I'm working on a coding challenge that requires my program (writing it in bash on Cygwin) to search for numbers that match different representations of valid IPv4 addresses in a garbled text. I've worked out a lot of my bugs, but I've come across a problem when dealing with some numbers. When I grep for a specific number, I'm receiving results that are within a larger number, which I don't want.

Say I have the following test text:
Dotted decimal89.229.130.225with no leading zero.
Dotted hexadecimal0xc0.0x0.0x02.0xebEach octet is individually converted to hexadecimal form.
Dotted octal0300.0000.0002.0353Each octet is individually converted into octal.
Dotted binary11000000.00000000.00000010.11101011Each octet is individually converted into binary.
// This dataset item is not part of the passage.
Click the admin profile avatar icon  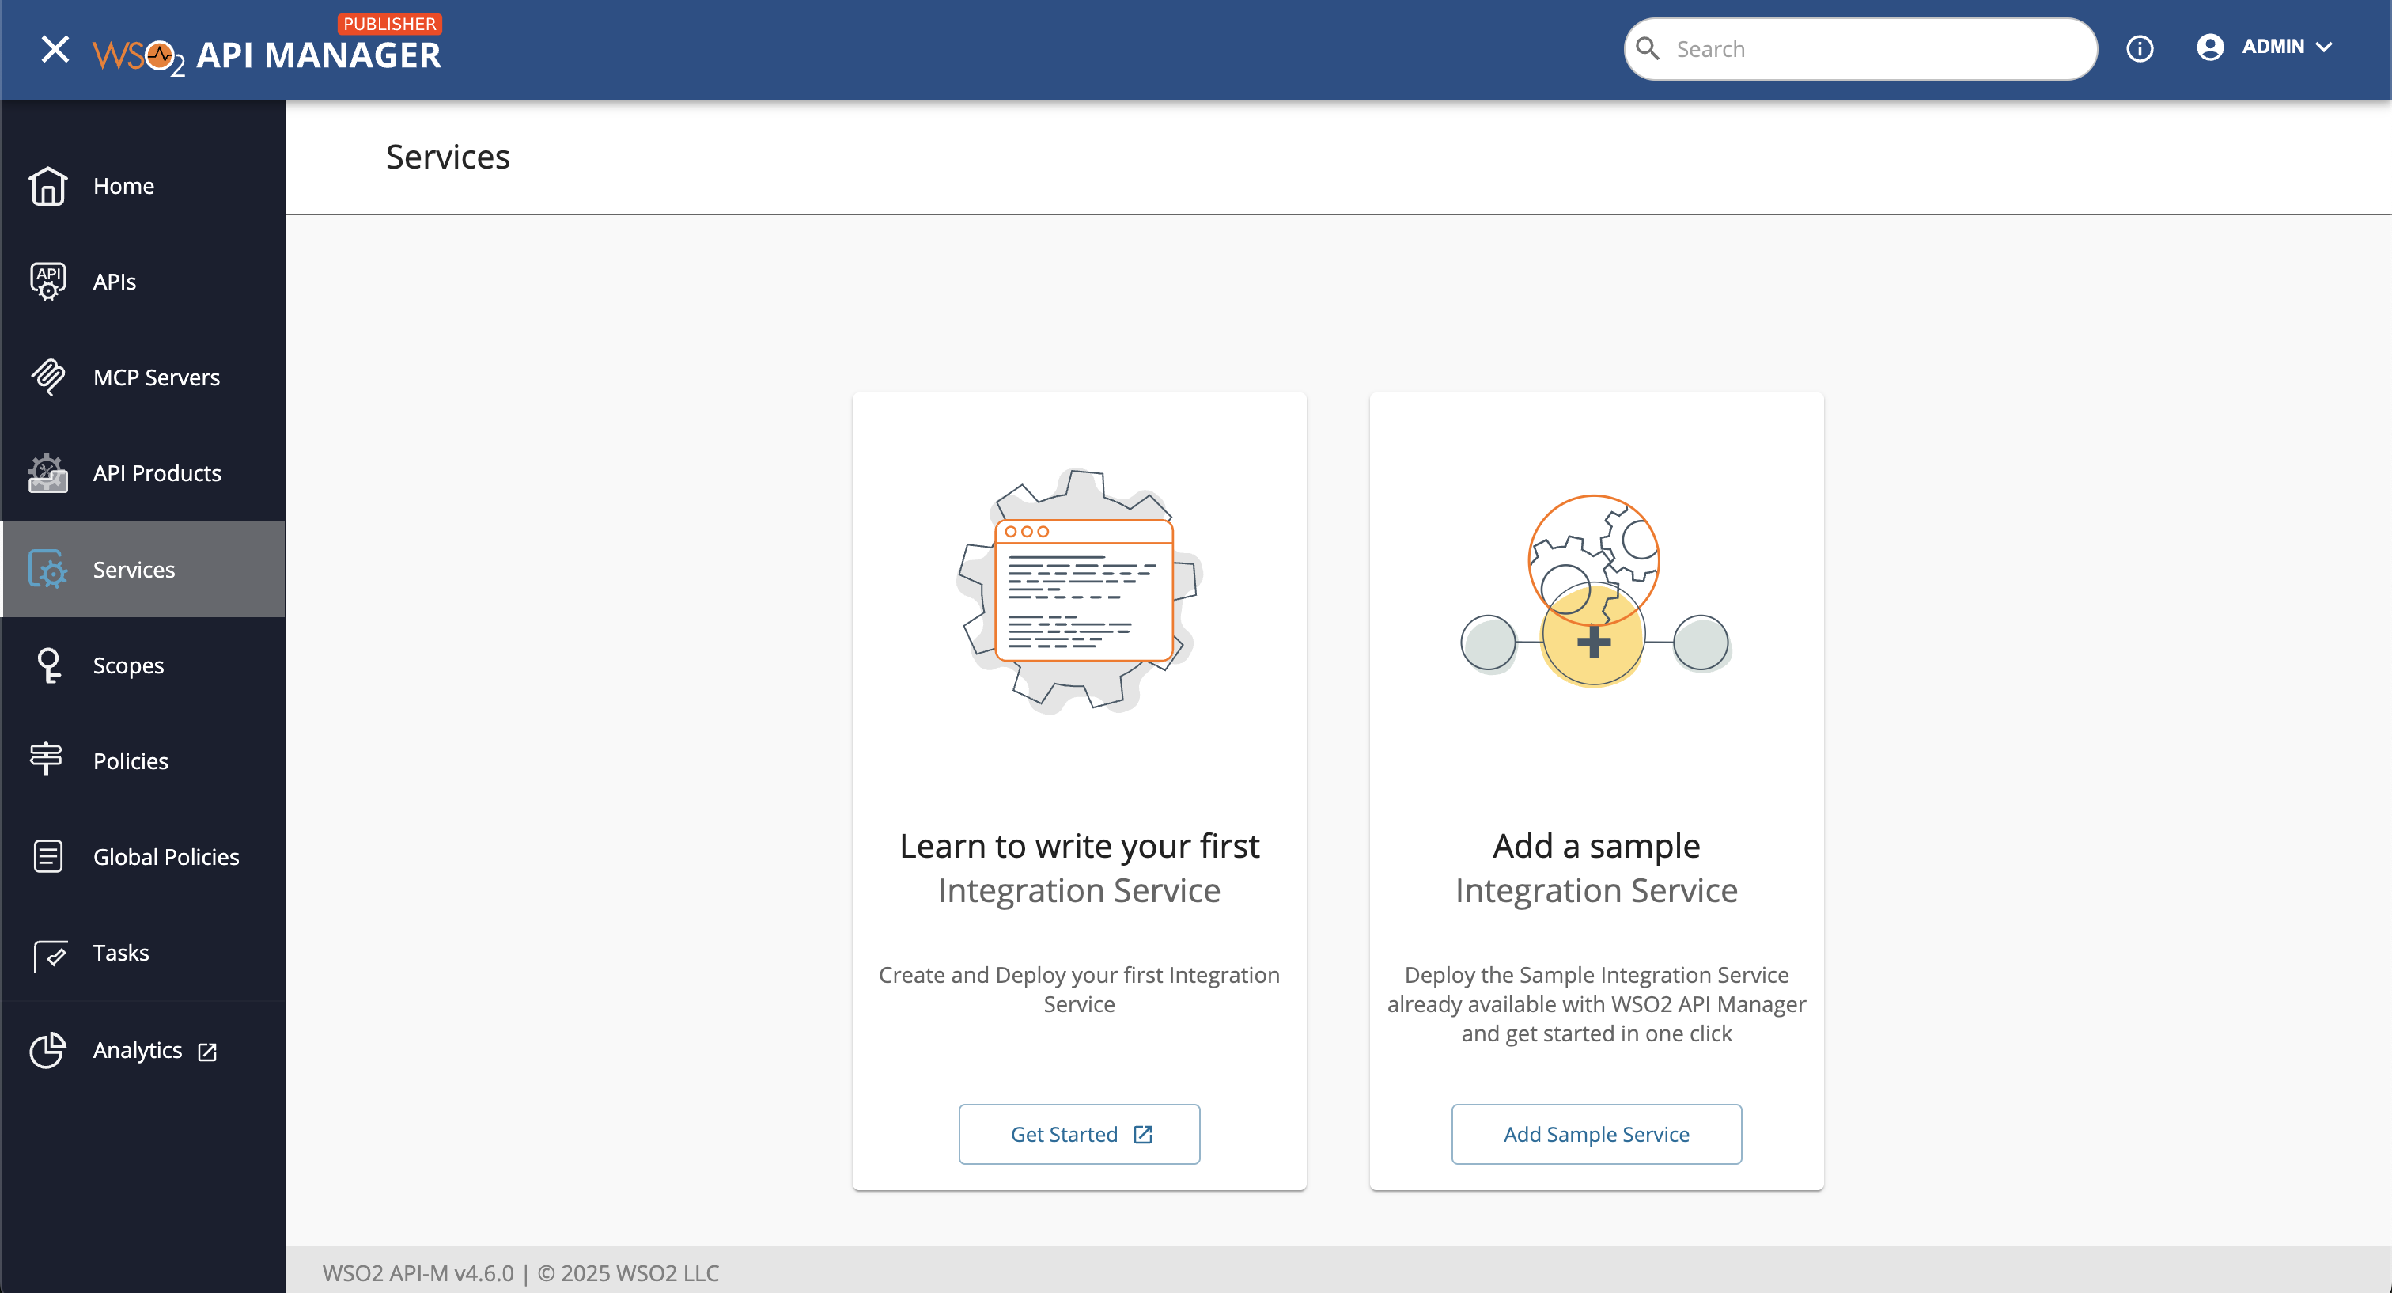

10101010101010101010101010101010Binary11000000000000000000001011101011
030135300000Octal030000001353
Hexadecimal0xC00002EBConcatenation of the octets from the dotted hexadecimal.
Decimal3221226219The 32-bit number expressed in decimal.
1.1.1.1.1

I'm trying to search for a 12-digit number whose first digit is zero, second digit is [1-7], and third through 12th digits are [0-7]. I tried this grep originally:

grep -o '0[1-7][0-7]\{10\}'

But this returned:
010101010101 <- unwanted
010101010101 <- unwanted
030135300000 <- desired output
030000001353 <- desired output

Because I don't want to use a number that is within another number, I tried to get matches that have anything but a number before or after:

grep -o '[^0-9]0[1-7][0-7]\{10\}[^0-9]'

But this is returning nothing!

I've tried the following, also, from other related posts:

grep -Eo '(^|[^0-9])0[1-7][0-7]\{10\}($|[^0-9])'
grep -o '[^0-9]?0[1-7][0-7]\{10\}[^0-9]?'
grep -P '(?<!\d)0[1-7][0-7]\{10\}(?!\d)'

None has worked. Nothing comes out.

I don't understand what I'm doing wrong. Obviously something's wrong with my regex/reasoning/text, but I don't know what it is! Any help would be very appreciated.


Solution

  • Your last pattern looks good but don't escape the quantifier and use grep with options -Po

    • -P --perl-regexp   Interpret PATTERN as a Perl regular expression.
    • -o --only-matching   Show only the part of a matching line that matches PATTERN

    The negative lookarounds won't allow a match inside digits.